Islet amyloid polypeptide (IAPP/amylin) causes insulin resistance in perfused rat hindlimb muscle.

It has been reported that islet amyloid polypeptide (IAPP) has insulin antagonistic effects in vivo and in vitro. To determine whether IAPP affects glucose metabolism in skeletal muscle, we performed in situ rat hindlimb perfusion which is a near-physiological system. Forty min after the beginning of insulin infusion at 1000 microU/ml, the synthesized rat amide form of IAPP was infused at 1 nM or 10 nM for 50 min and glucose concentration in the effluent was measured to calculate glucose uptake (GU). The GU did not change during the 1 nM IAPP infusion, but significantly decreased during 10 nM IAPP infusion (554 +/- 24 to 445 +/- 29 nmol/g/min, P less than 0.01). Rat calcitonin gene-related peptide (CGRP), which has sequence homology with IAPP and has been reported to inhibit insulin action, was also administered. Similar to the effect of IAPP, the GU did not change during 1 nM CGRP infusion but significantly decreased during 10 nM CGRP infusion (507 +/- 7 to 323 +/- 15 nmol/g/min, P less than 0.01). In the experiments without insulin infusion, the GU was not changed even by 10 nM IAPP infusion.

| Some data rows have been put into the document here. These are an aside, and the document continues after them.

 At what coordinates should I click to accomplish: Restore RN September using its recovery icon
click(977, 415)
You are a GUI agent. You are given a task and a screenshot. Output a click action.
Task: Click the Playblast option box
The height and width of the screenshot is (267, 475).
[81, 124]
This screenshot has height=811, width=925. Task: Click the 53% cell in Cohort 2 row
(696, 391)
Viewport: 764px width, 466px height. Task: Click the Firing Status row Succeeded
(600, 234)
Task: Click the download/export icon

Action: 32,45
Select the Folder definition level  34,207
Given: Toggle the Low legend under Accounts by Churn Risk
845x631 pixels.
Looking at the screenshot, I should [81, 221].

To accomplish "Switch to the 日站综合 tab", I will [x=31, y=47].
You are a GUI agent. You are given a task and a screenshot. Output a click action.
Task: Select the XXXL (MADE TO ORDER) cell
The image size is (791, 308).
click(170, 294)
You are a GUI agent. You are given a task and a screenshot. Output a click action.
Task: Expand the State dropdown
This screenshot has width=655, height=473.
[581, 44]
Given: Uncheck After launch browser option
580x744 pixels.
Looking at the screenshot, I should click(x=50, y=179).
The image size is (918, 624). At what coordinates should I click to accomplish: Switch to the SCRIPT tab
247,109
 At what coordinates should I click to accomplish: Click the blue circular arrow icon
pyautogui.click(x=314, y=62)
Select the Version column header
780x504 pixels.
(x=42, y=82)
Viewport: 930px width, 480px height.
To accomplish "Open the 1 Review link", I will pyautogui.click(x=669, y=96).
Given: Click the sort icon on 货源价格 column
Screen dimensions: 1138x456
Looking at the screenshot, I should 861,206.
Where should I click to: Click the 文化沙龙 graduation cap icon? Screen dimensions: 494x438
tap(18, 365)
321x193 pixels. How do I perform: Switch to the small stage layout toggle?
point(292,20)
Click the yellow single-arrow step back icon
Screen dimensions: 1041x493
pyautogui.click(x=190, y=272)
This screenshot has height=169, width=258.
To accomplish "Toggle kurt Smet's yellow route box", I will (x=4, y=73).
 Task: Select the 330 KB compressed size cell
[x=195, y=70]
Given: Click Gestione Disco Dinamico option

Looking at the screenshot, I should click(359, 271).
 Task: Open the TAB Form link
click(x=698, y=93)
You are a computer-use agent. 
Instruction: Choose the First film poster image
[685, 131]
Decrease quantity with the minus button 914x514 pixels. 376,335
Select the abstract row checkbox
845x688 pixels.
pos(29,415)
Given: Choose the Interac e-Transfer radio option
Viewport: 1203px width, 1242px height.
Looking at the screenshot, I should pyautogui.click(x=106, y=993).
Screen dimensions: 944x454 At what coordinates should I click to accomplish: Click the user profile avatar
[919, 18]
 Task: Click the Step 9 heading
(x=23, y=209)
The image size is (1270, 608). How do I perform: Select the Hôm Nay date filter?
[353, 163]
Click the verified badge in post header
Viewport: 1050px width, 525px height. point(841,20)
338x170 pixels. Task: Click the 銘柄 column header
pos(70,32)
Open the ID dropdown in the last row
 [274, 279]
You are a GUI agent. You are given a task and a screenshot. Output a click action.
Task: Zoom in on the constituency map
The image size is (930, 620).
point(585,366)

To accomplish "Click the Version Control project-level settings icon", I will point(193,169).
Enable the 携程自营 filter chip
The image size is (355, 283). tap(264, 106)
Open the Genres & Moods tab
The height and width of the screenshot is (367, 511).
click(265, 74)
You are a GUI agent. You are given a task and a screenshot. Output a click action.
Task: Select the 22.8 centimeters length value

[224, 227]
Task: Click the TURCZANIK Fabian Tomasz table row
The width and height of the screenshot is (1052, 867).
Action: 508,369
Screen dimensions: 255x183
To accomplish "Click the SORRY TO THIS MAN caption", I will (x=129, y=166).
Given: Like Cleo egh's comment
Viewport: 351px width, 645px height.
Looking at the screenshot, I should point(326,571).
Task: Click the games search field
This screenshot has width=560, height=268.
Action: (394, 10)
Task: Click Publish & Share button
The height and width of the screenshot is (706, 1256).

Therefore, IAPP directly reduced only the insulin-mediated GU in the skeletal muscle, and this effect of IAPP occurred at the same dose as that of CGRP. These data suggest that both IAPP and CGRP may cause insulin resistance in skeletal muscle not through a CGRP receptor but a yet unknown receptor, which has similar binding affinity for both IAPP and CGRP.